Dengan demikian, guru
sebagai garda terdepan dalam membentuk karakter siswa yang berbudi pekerti
luhur, yang harus mampu memberikan teladan yang baik dalam proses pembelajaran
PJJ. PJJ bukan berarti hanya mengajar,
tetapi sekaligus mendidik, “mengajar
dengan mendidik, dan mendidik dengan mengajar” PJJ jangan menjadi
penghalang berinovasi dalam pembelajaran dan pendidikan, justru harus mampu
menjadi pengembang pengetahuan baik secara pribadi khususnya dan umumnya
berimbas kepada rekan sejawat baik tingkat lokal maupun nasional.

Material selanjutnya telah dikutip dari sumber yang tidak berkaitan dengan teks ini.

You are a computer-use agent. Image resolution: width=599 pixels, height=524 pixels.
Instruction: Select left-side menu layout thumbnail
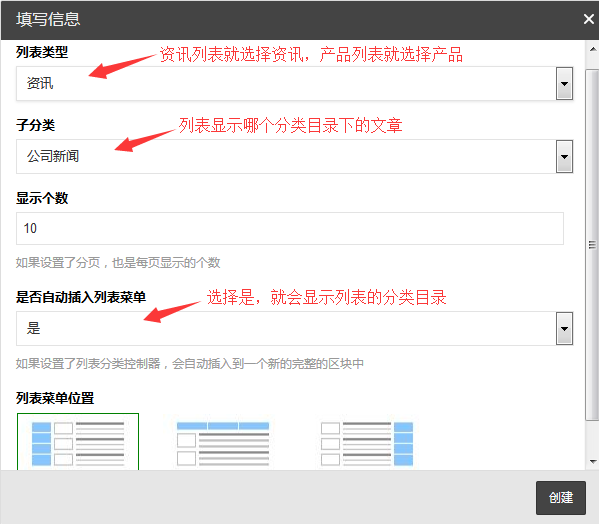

Melalui tulisan ini, penulis
hanya mampu menyarankan kepada kita semua, agar dapat melaksanakan tugas
sebagaimana biasa, hanya mungkin situasinya yang berbeda. Tugas kita adalah
mendidik dan mengajar, sudah seyogyanya hal itu dilakukan dengan rasa ikhlas
dan tangung jawab yang tinggi, agar citra pendidikan tetap baik dan bahkan
meningkat lagi. Isu-isu negatif tehadap
pendidikan, sedikit demi sedikit kita kikis, dan kita tunjukkan bahwa guru itu
tak akan tergantikan oleh pranala manapun.